Libera nos alle Buone Pratiche 2.1

La scheda dello spettacolo

Pubblicato il 29/11/2005 / di / ateatro n. #BP2005 , 089

Domenica 14 novembre, alle Buone Pratiche 2.1 a Mira – grazie al sostegno del Comune – sarà possibile assistere allo spettacolo Libera nos. Qui di seguito, qualche info sul lavoro.

ITC 2000 E FONDAZIONE TEATRO STABILE TORINO

Presentano

NATALINO BALASSO

in

LIBERA NOS
Suggestioni dall’opera letteraria di Luigi Meneghello
Testi di Antonia Spaliviero, Gabriele Vacis, Marco Paolini

con
Natalino Balasso e Mirko Artuso

Regia di Gabriele Vacis

Scene di Lucio Diana Scelte musicali di Roberto Tarasco

Libera Nos nasce in forma di spettacolo teatrale nel 1990 come produzione di Teatro Settimo con Marco Paolini e Mirko Artuso.
L’idea e l’opportunità del riallestimento per la Stagione teatrale 2005/2006, nasce dall’incontro, nell’ambito della seconda edizione di “Domande a Dio” a Torino, tra lo scrittore vicentino Luigi Meneghello e Natalino Balasso dove, insieme a Gabriele Vacis furono letti brani dalla sua opera più amata: “Libera Nos a malo”.

■ **Estratti dell'elenco**

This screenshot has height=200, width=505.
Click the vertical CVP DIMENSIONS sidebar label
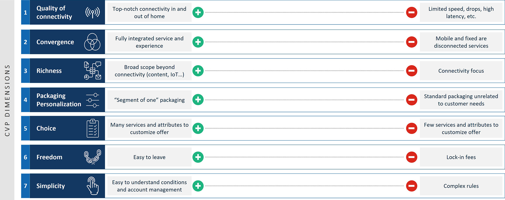click(x=7, y=100)
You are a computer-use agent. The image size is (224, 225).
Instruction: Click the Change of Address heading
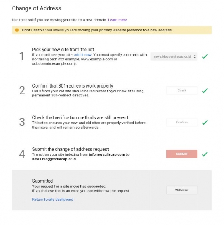click(36, 8)
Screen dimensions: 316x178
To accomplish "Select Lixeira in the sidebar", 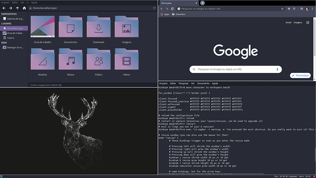I will click(11, 38).
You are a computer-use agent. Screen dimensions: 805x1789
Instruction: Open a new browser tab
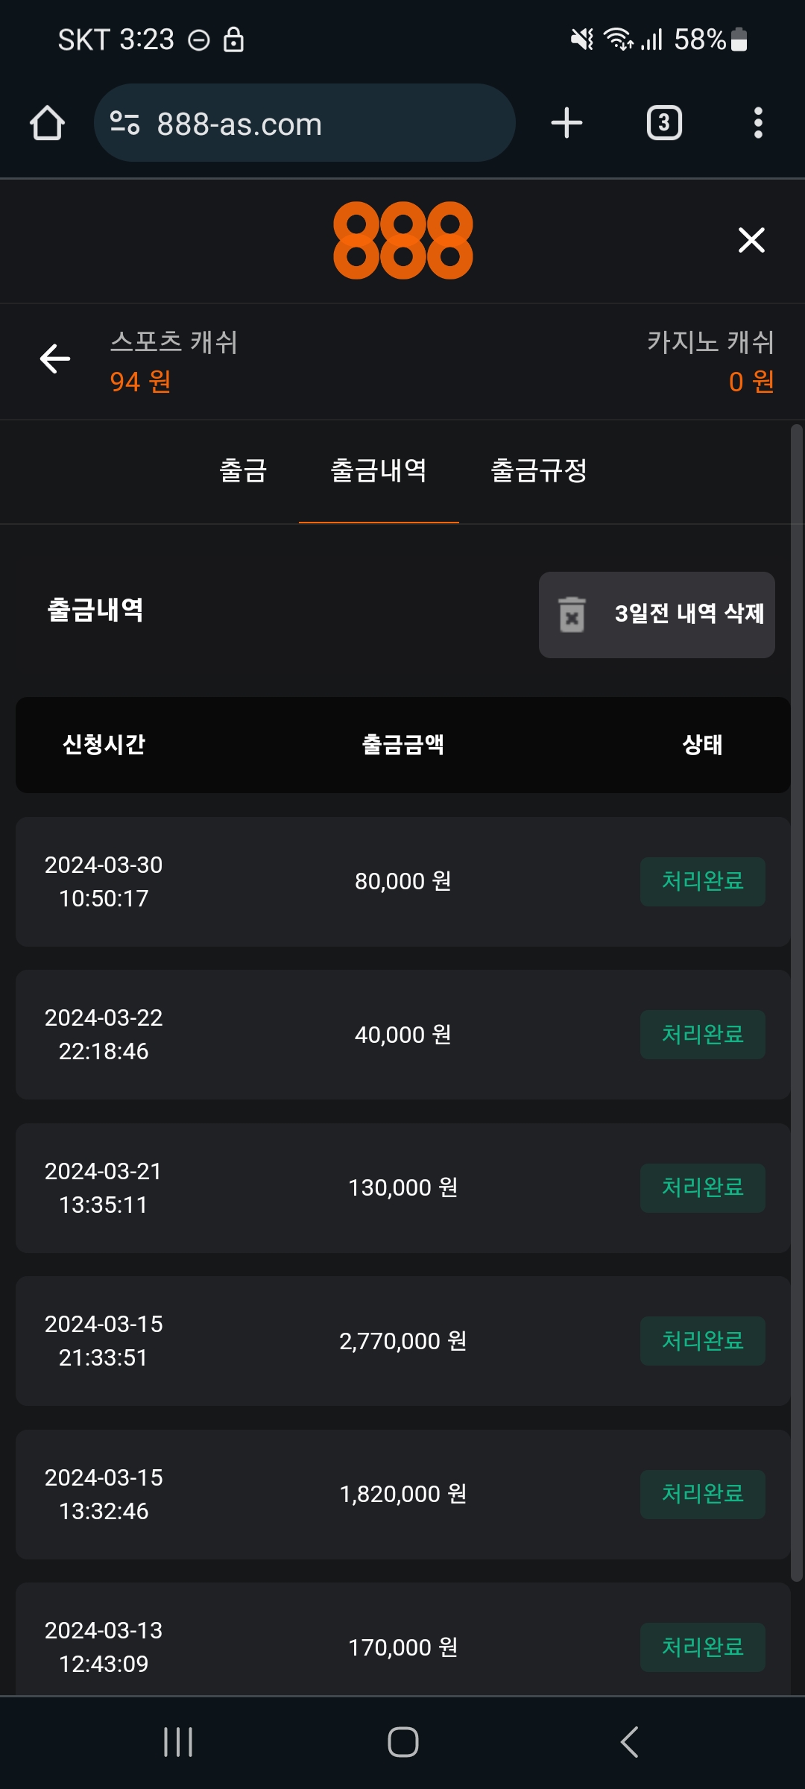[x=566, y=123]
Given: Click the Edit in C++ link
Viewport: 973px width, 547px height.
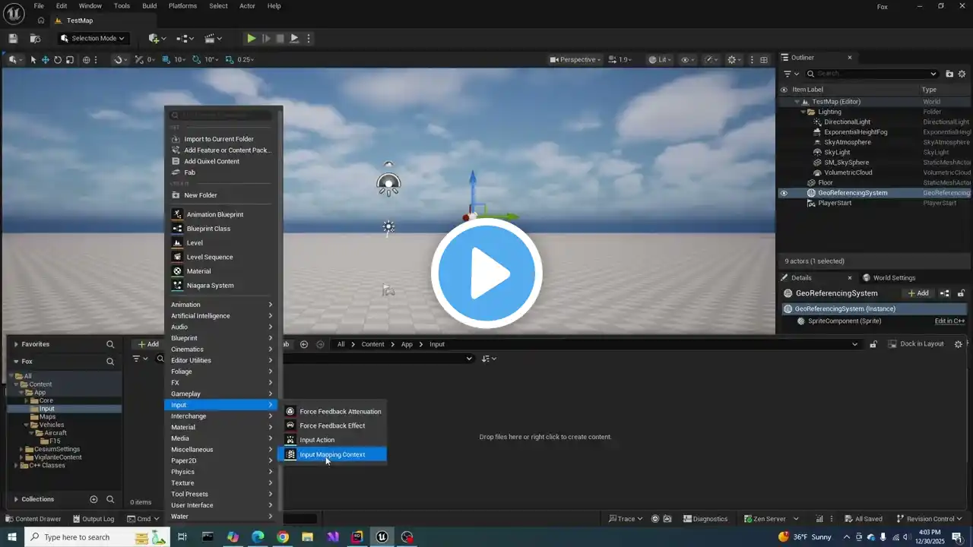Looking at the screenshot, I should click(949, 321).
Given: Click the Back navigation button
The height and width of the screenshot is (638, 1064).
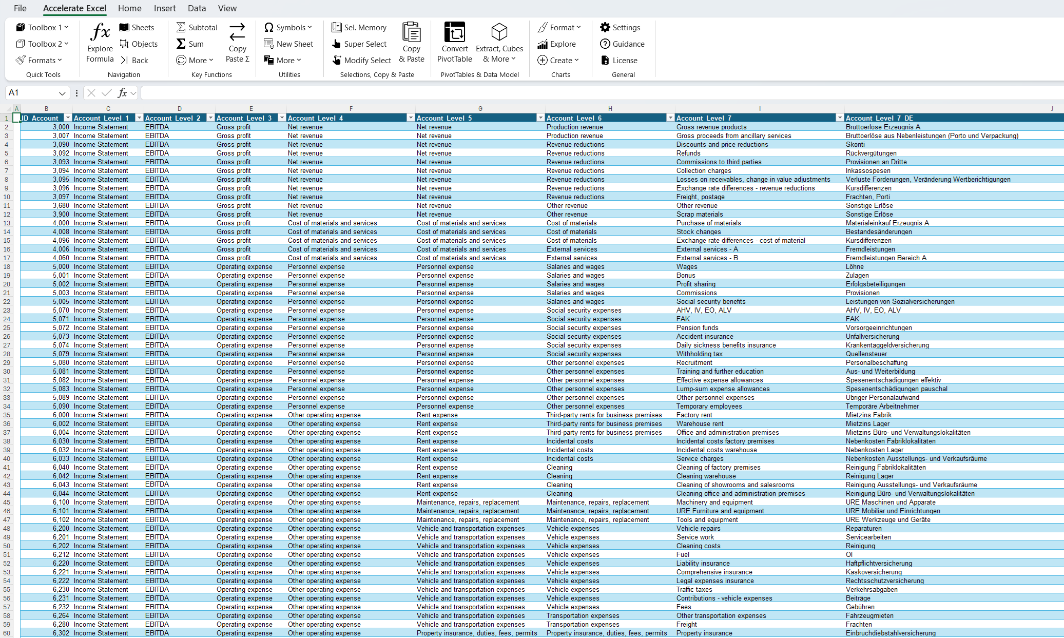Looking at the screenshot, I should [134, 61].
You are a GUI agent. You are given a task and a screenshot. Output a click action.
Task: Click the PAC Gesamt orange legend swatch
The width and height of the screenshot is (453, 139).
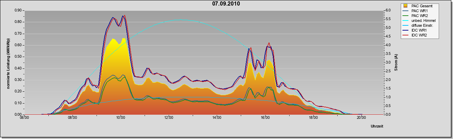point(406,6)
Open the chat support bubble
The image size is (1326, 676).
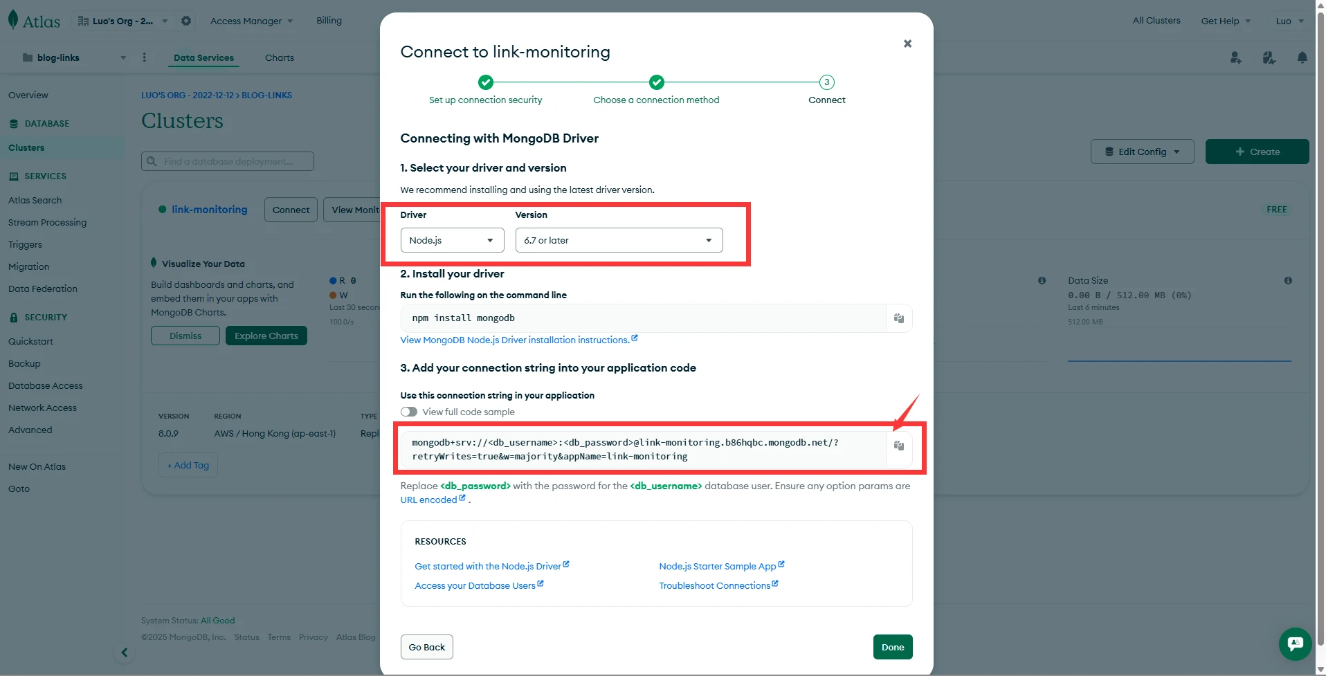1294,643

■ **Elenco dei compiti**
1. Riproduci il brano della scheda di Libera nos da "Regia di Gabriele" a "e Mirko Artuso.".
2. Rispondi a queste domande sulla scheda di Libera nos:
(a) In che anno nasce Libera Nos come spettacolo teatrale?
(b) Chi firma la regia?
(c) In quale città si tiene la seconda edizione di "Domande a Dio"?

■ **Risposte**
1.
Regia di Gabriele Vacis

Scene di Lucio Diana Scelte musicali di Roberto Tarasco

Libera Nos nasce in forma di spettacolo teatrale nel 1990 come produzione di Teatro Settimo con Marco Paolini e Mirko Artuso.

2.
(a) Nel 1990.
(b) Gabriele Vacis.
(c) A Torino.